Tuesday, July 03, 2001

I sauntered over to HMV and found myself at a listening booth breezing through Travis' new "The Invisible Band". There was a promotional poster above the listening booth which referred to the albums' "unique instrumentation and genius production", which caused me to have a good laugh (to myself) coupled with a sudden urge to run home and listen to MBV's "Loveless", which is the first name in albums that actually deserve such an accolade. I'm assuming that since the above phrase was followed by "(Nigel Godrich of Radiohead and Beck fame)" then one was meant to follow a misguided reasoning along the lines of $Radiohead, Beck = musical gods = genius production$. That still wouldn't excuse the claim that two guitars, bass and drums is any more unique than the latest release from the Popstars TV show in your favourite country. Which reminds me, I saw a promo which referred to the new release by Canada's Sugar Jones as "R&B flavoured pop stylings", or perhaps it was "pop flavoured R&B stylings" but in fact it really doesn't make a damn difference what it said because if you even have to ASK or mull for ONE SINGLE SECOND over what it's going to sound like, then please do emerge from the cave that you've been in since grunge died its painful death and turn on "(Today's) (Pop) Hit (s)(z) (__) FM" (it doesn't matter which one, because they're all the same) and listen semi-intently for about 30 minutes, and it doesn't matter what time of day you tune in, because it'll all sound the same no matter what. Jesus! British rock is turning into manufactured pop -- it all sounds the same! No surprises!

Now I like Travis, "The Man Who" is a fine piece of mellow guitar pop songcraft. Same goes for "The Invisible Band", but not quite as catchy as its predecessor (hey, that's pretty much what EVERY review has said, which I guess is what happens when your new record isn't inventive and sounds just like your last record -- everyone's heard it all before, and everyone hears it in the same way). But you or me or anyone who can be shown how to push a button on a mixing desk could have produced "The Invisible Band". You just have to fiddle with the controls until the instruments sound identical to "The Man Who" and you're done.

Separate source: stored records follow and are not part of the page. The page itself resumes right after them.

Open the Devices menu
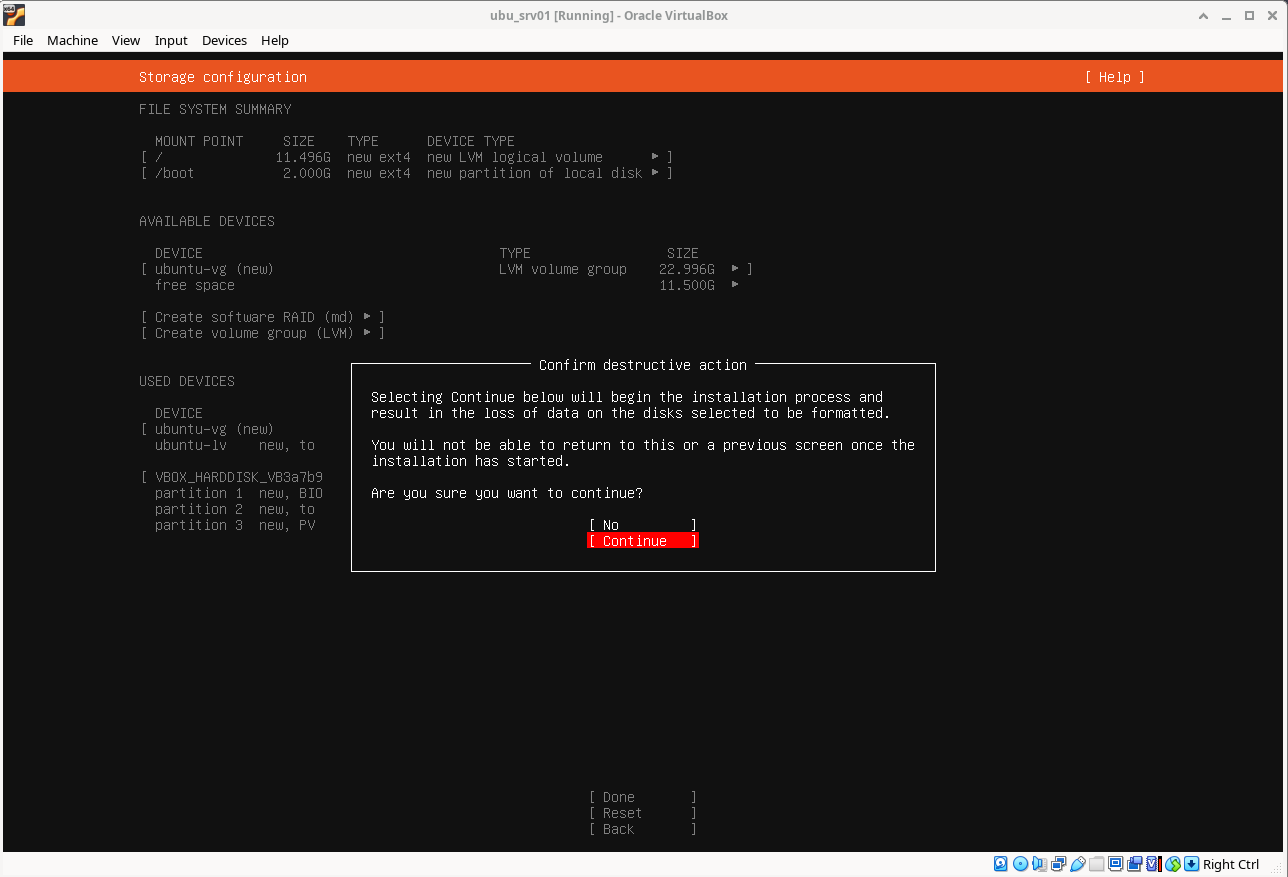Screen dimensions: 1288x877 pyautogui.click(x=224, y=40)
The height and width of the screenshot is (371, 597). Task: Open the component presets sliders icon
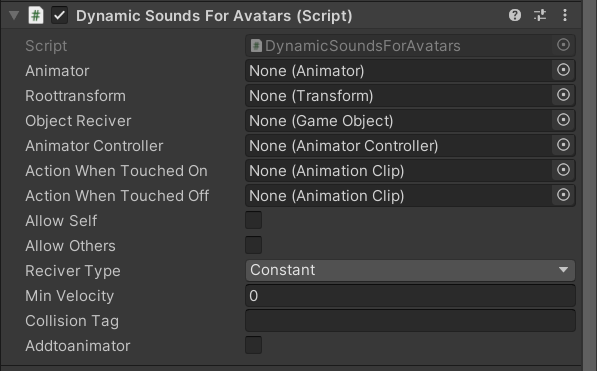point(540,15)
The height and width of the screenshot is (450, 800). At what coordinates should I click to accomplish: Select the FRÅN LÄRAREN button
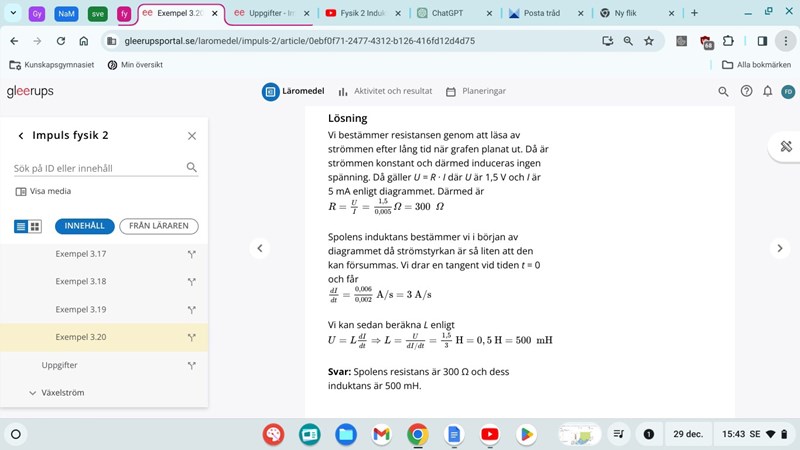[158, 226]
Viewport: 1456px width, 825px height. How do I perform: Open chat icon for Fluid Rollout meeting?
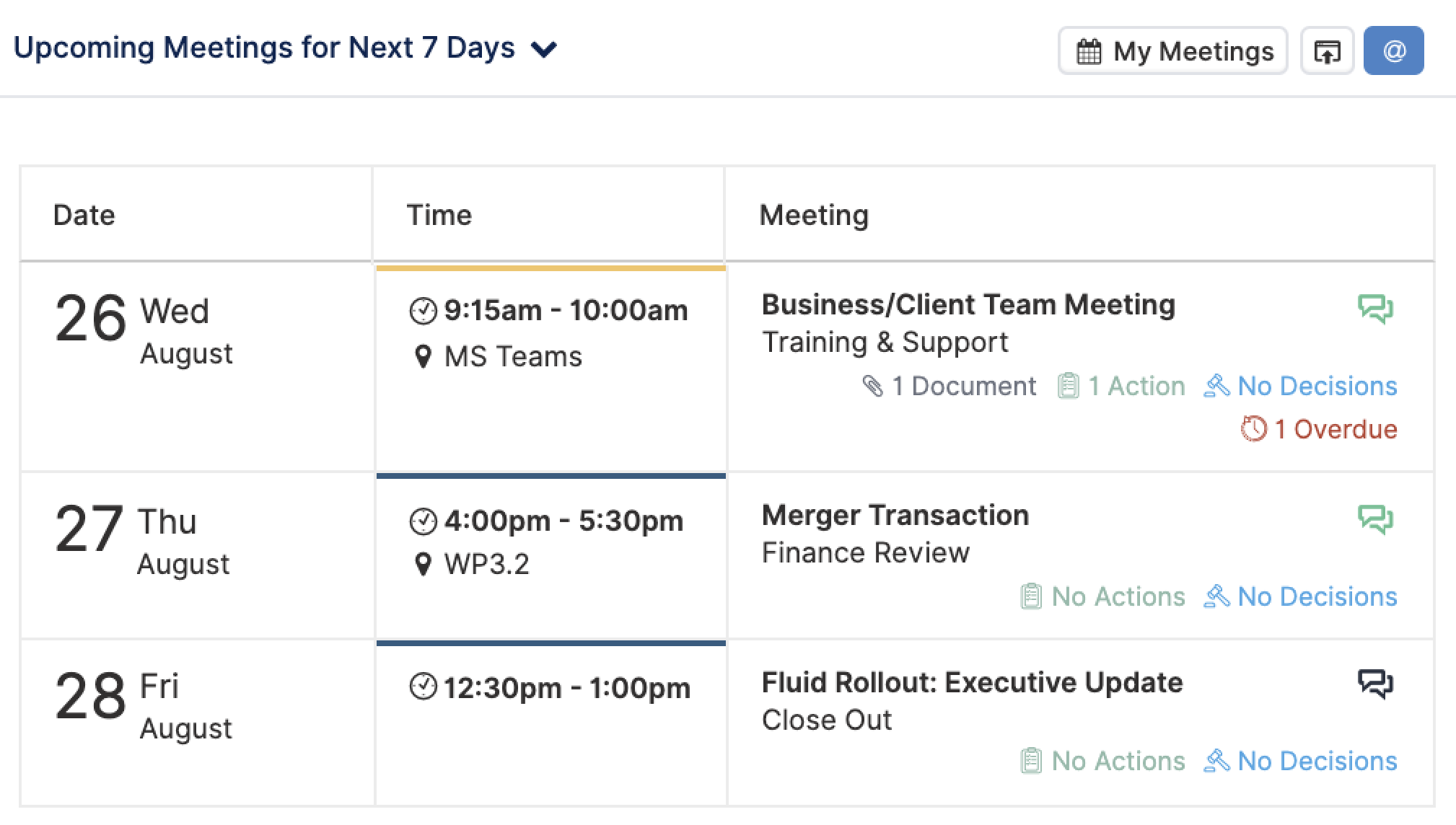[1375, 684]
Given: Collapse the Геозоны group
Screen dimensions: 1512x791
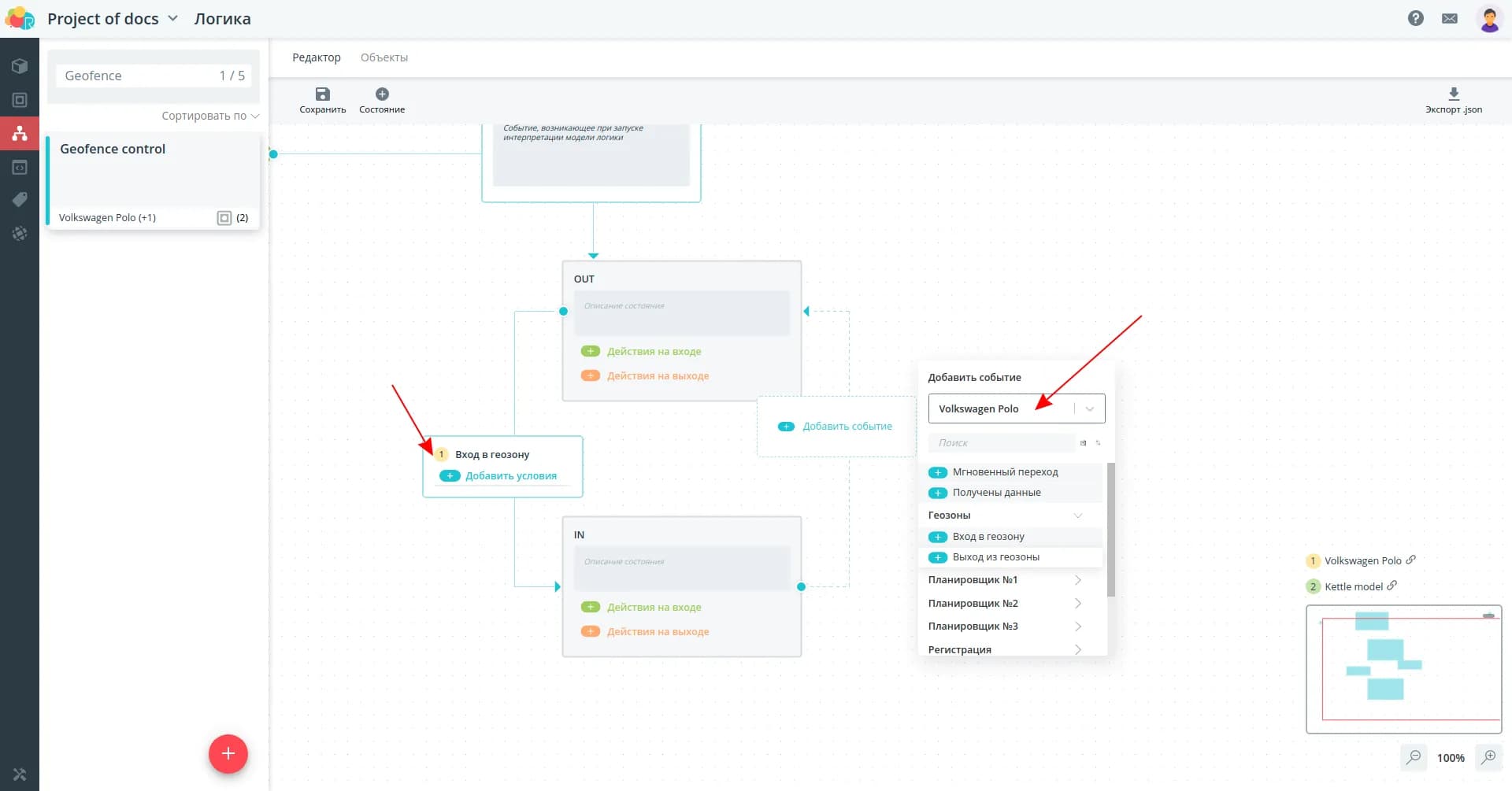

There are NO creative decisions to be made, no wondering if the guitars should sound more trebly, or distorted, or more like a trumpet, just a simple sonic photocopy (auralcopy?) of "The Man Who". Sort of like when a band walks into a studio and their name is "(one or more monosyllabic words) (a number)" -- all you need to do is get your hands on Green Day's "Dookie", and PRESTO, merely twiddle the knobs until you hear the same thing, no decisions necessary, no mess, no fuss.